Chess and combinatorial game theory. Here are links to my first and second articles on chess positions that illustrate and can be explained by the combinatorial game theory of Winning Ways (see below).

The mathematical knight: an article by Richard Stanley and myself that appeared in the ``Mathematical Recreations'' section of the Mathematical Intelligencer, Vol.25 (2003), #1, pages 22-34. We'll cover much of this material in the course of our seminar. You can download the paper as either a PostScript or a PDF document; unfortunately neither format looks very good on the computer screen, but at least the .ps should print correctly on a PostScript printer. The same is true for the PostScript and PDF files for my presentation at the initial seminar meeting, which was extracted from the same article.


All of these are on reserve at the Cabot (a.k.a. Science Center) Library:

D. Hooper, K. Whyld: The Oxford Companion to Chess, 2nd ed. (1992) (Hollis #002646059, WID-LC GV1445 .H616 1992); 1st ed. (1984) (Hollis #000254071, WID-LC GV1445 .H616 1984).

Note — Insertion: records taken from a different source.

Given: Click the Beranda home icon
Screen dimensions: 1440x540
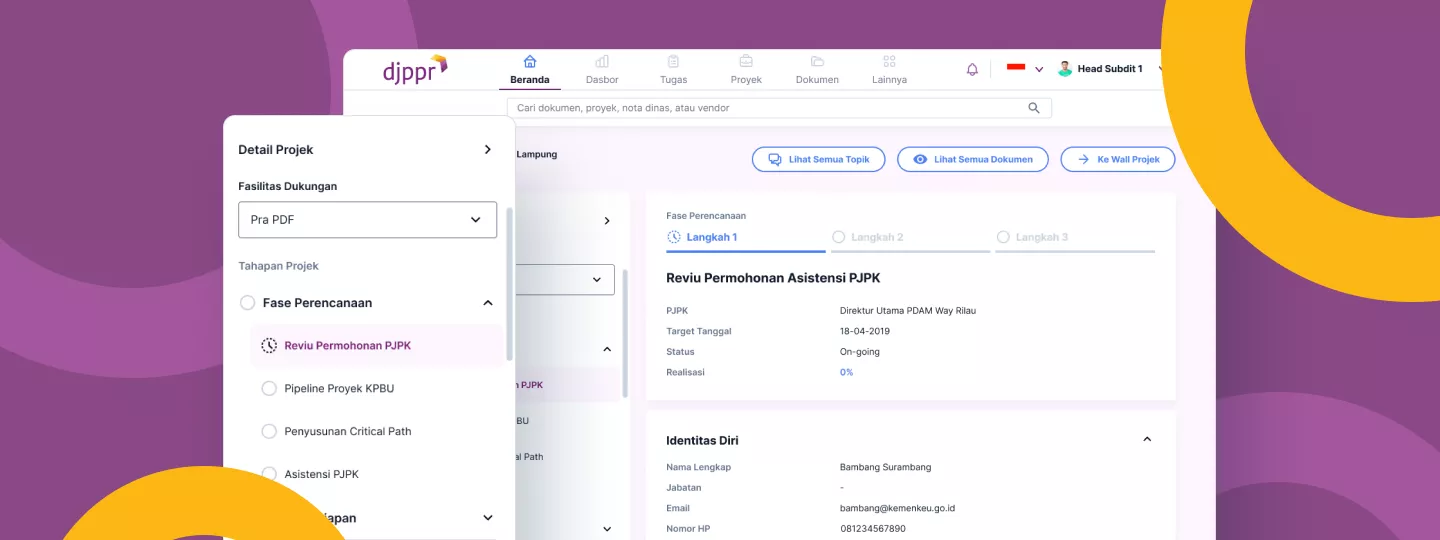Looking at the screenshot, I should tap(530, 61).
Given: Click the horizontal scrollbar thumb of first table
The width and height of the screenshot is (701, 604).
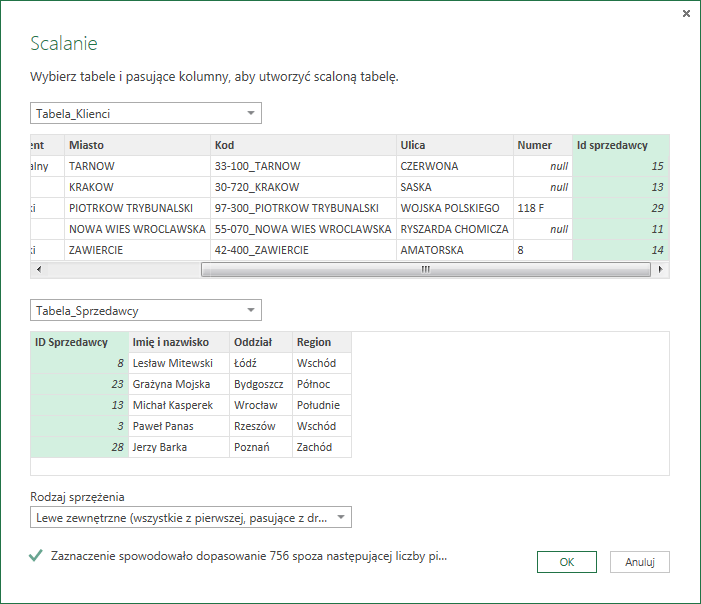Looking at the screenshot, I should tap(425, 270).
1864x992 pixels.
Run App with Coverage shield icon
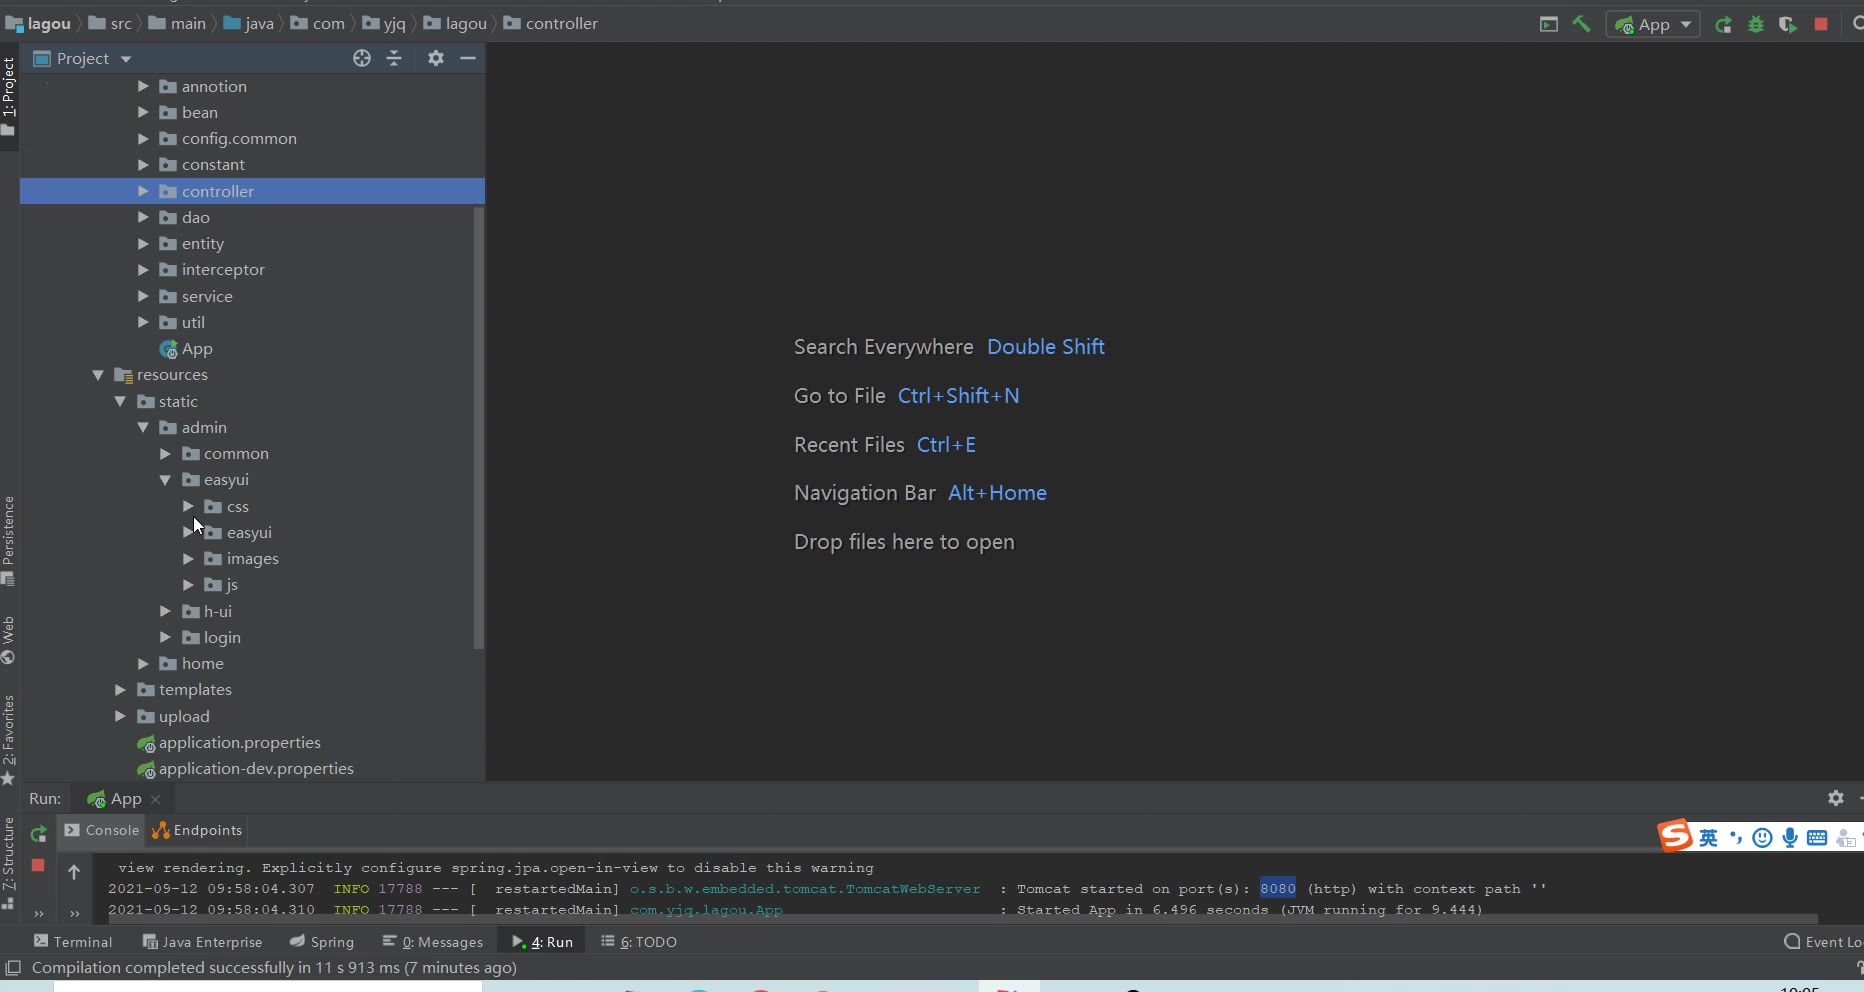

This is a wonderful one-volume encyclopedia; particularly good for us are the extensive treatment and well-chosen illustrative examples for chess terminology from Alfil to Zugzwang. I put both editions on reserve because they give different examples for the same terms.
E.R. Berlekamp, J.H. Conway, R.K.Guy: Winning Ways, for Your Mathematical Plays (2 Vols.; Hollis #001036312, Cabot Science QA95 .B47, Hilles QA95 .B446 1982, Lamont QA95 .B446 1982)
The canonical reference for the ``combinatorial game theory'' invented by the three authors. For the most part we'll use material from the first part of Volume 1.
J. Levitt, D. Friedgood: Secrets of Spectacular Chess (Hollis #005553758, Depository HNE354; Widener GV1449.5 .L48 1995x)
A pioneering discussion of the esthetics of chess, particularly of chess problems/studies.
J. Morse: Chess Problems: Tasks and Records (Hollis #005238140, Depository HNELT7)
Note particularly the last few chapters, which address tasks such as ``What's the longest Mate-in-N problem in which White has only the King and one Pawn?''. Mate-in-2 specialists will also learn a lot from the first dozen or so chapters. Some of the records have been since superseded, but Morse has published periodic updates in The Problemist; copies of these updates will also be on reserve at the library.
T. Krabbé: Chess Curiosities (Hollis #000418971, WID-LC GV1447 .K73x 1985)
For the most part this is not directly connected with our Seminar topics, but directed at similar sensibilities. For instance, some actual games in which one player castled after move 40. (For more along these lines, see Krabbé's chess site; for instance, the castling records and many others such as a 269-move game are on this page .)